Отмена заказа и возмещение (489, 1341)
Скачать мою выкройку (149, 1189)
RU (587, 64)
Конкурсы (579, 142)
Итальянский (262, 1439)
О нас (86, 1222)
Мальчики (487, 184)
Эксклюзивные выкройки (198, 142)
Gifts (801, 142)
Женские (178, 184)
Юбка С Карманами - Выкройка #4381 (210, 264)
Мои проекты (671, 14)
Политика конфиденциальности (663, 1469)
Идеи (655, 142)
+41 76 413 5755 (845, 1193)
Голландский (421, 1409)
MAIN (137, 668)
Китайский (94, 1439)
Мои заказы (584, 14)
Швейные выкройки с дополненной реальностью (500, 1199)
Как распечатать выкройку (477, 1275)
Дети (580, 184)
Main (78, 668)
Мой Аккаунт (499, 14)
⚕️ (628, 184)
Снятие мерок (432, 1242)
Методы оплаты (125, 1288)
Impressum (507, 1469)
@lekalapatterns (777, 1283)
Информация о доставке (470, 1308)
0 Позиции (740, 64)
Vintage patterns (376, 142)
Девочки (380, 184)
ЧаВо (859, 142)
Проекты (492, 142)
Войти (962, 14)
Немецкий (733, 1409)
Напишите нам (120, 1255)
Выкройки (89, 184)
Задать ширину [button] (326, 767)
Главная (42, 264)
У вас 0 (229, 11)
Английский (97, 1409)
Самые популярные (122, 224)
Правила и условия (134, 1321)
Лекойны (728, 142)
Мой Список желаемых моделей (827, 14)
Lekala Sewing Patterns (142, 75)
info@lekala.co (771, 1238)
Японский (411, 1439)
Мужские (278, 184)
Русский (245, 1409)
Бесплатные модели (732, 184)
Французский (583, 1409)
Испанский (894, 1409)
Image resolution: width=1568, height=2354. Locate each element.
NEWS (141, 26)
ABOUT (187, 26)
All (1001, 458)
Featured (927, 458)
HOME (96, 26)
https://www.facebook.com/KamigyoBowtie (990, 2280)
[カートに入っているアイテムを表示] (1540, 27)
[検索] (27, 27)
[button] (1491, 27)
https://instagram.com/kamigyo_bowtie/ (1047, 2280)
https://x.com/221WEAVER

^^^^

▸ **TRY IT**: Retype, exactly and in full, the lines above from the one containing "Правила и условия (134, 1321)" through the one containing "NEWS (141, 26)".

▸ **RESULT OF THIS TASK**:
Правила и условия (134, 1321)
Лекойны (728, 142)
Мой Список желаемых моделей (827, 14)
Lekala Sewing Patterns (142, 75)
info@lekala.co (771, 1238)
Японский (411, 1439)
Мужские (278, 184)
Русский (245, 1409)
Бесплатные модели (732, 184)
Французский (583, 1409)
Испанский (894, 1409)
Image resolution: width=1568, height=2354. Locate each element.
NEWS (141, 26)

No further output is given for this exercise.